Exercise description → Exclude the pictures and retype the entries as written.

Data to examine →
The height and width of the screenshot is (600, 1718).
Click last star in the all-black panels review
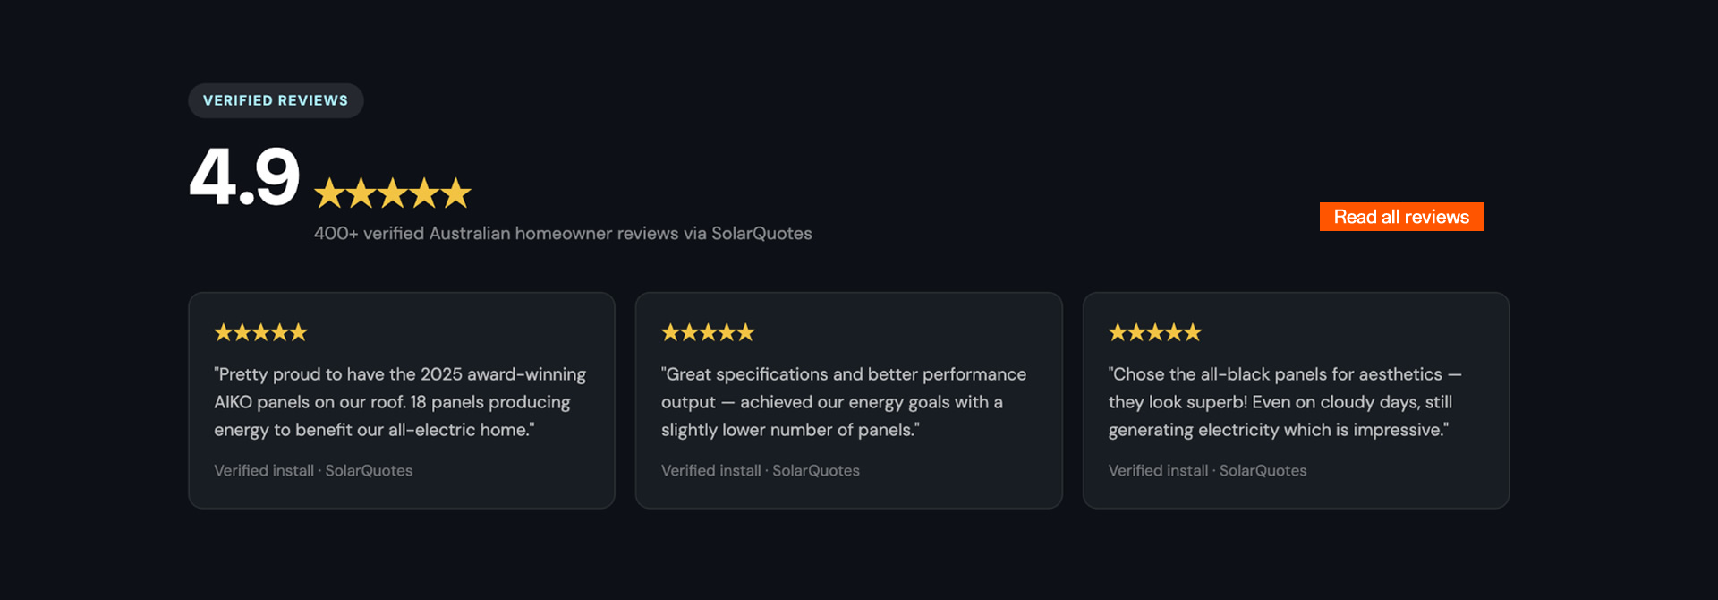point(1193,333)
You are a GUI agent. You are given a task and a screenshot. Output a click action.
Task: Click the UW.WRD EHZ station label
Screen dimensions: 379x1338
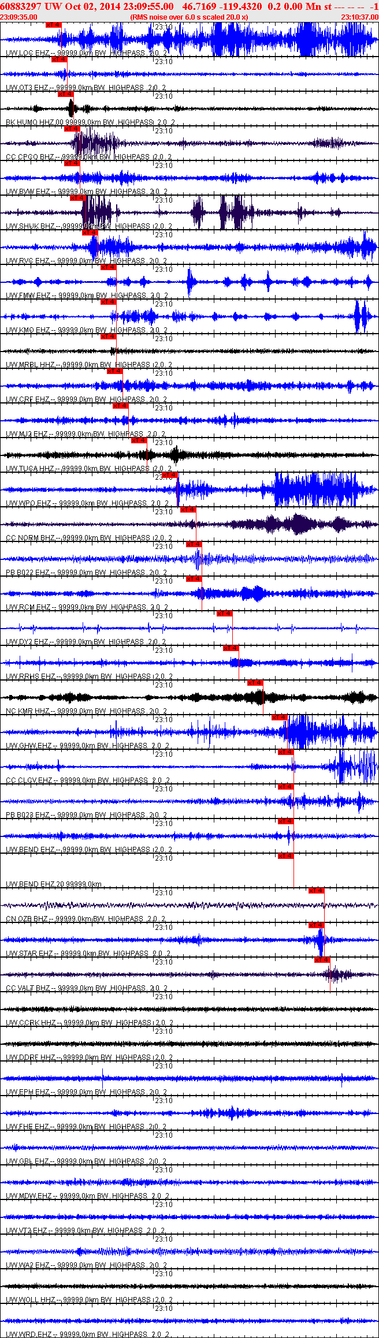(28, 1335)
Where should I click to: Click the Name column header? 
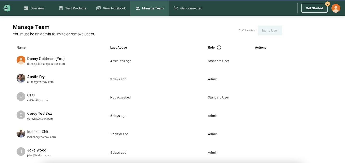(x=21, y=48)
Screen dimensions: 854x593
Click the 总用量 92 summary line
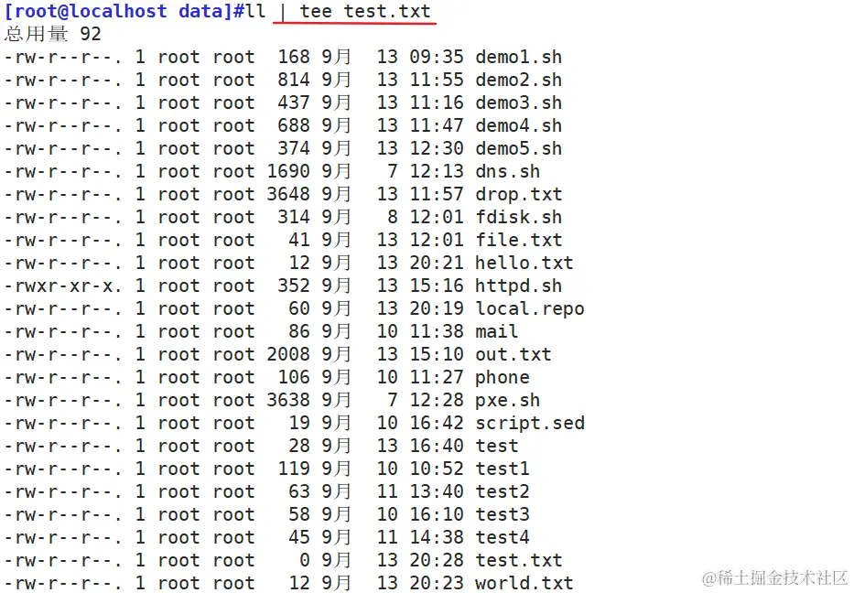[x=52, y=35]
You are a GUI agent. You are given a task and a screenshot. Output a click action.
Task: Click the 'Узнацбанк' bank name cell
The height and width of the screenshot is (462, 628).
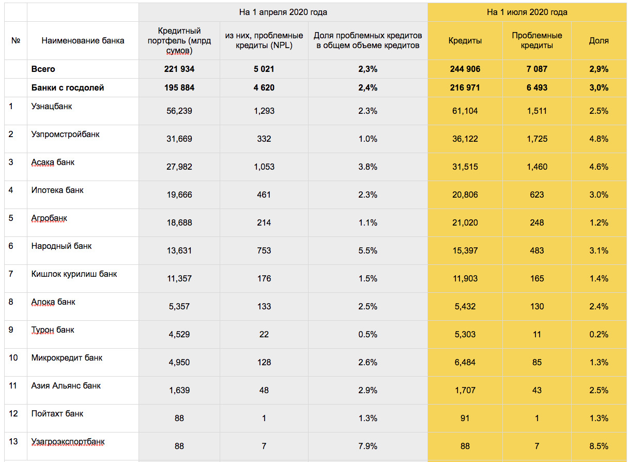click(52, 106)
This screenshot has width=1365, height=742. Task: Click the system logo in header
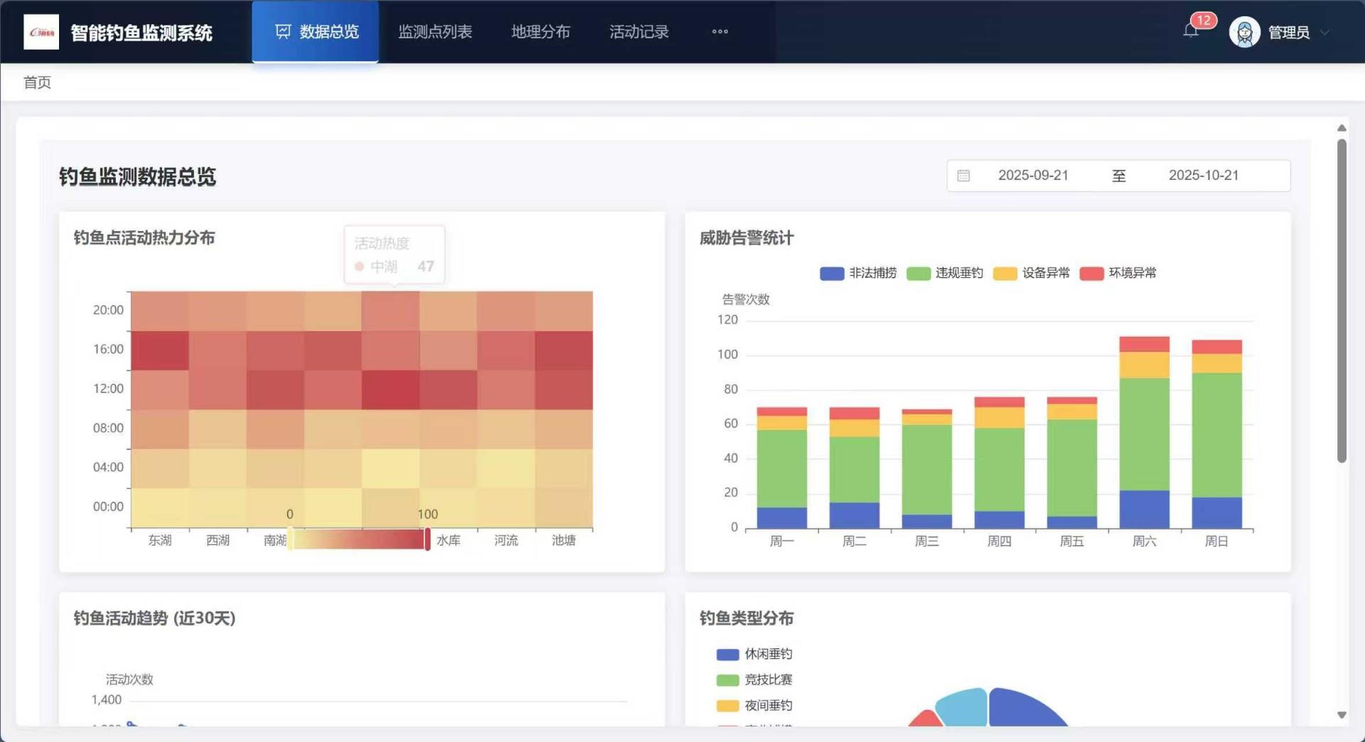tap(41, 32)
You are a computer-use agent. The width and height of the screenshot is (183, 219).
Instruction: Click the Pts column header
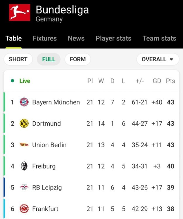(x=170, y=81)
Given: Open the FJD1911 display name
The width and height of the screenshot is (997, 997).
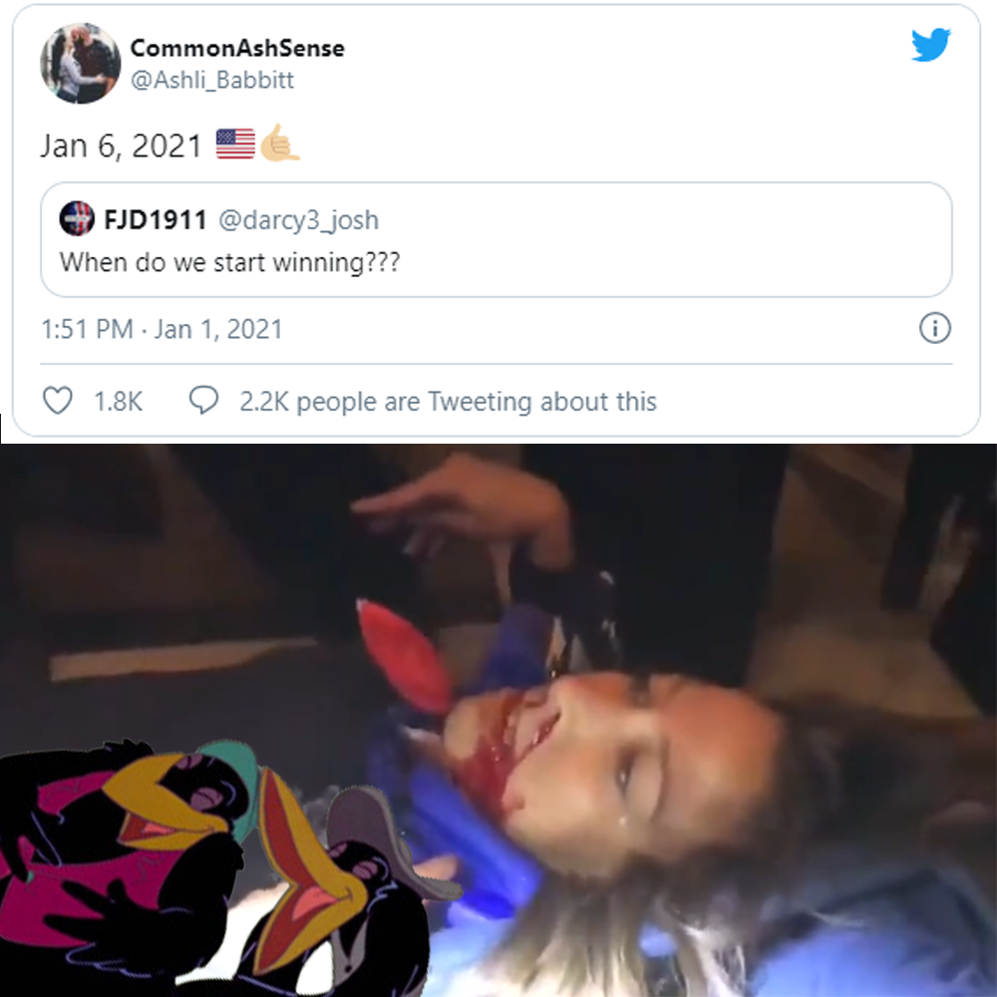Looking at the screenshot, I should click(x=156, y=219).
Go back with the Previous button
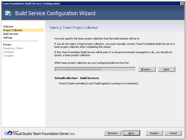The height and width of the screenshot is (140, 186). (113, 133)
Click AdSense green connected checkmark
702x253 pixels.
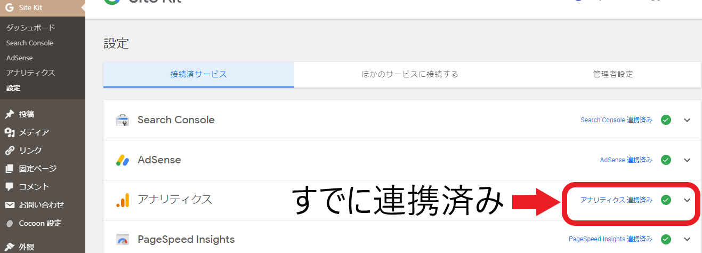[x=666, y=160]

Worked solution →
The height and width of the screenshot is (600, 1718).
Click last star in the all-black panels review
point(1193,333)
You are a GUI agent. You are given a task and a screenshot. Output a click action.
Task: Click the UW.WRD EHZ station label
Screen dimensions: 379x1338
(28, 1335)
Where should I click to: Click the Name column header? 
(x=21, y=48)
Screen dimensions: 854x593
Click the 总用量 92 summary line
[x=52, y=35]
You are a GUI agent. You are given a task and a screenshot. Output a click action.
Task: Click the 'Узнацбанк' bank name cell
The height and width of the screenshot is (462, 628).
click(52, 106)
This screenshot has width=1365, height=742. Task: Click the system logo in header
tap(41, 32)
You are a computer-use agent. The width and height of the screenshot is (183, 219).
Instruction: Click the Pts column header
(x=170, y=81)
Given: Open the FJD1911 display name
The width and height of the screenshot is (997, 997).
Looking at the screenshot, I should click(x=156, y=219).
Go back with the Previous button
The height and width of the screenshot is (140, 186). (113, 133)
Click AdSense green connected checkmark
702x253 pixels.
[x=666, y=160]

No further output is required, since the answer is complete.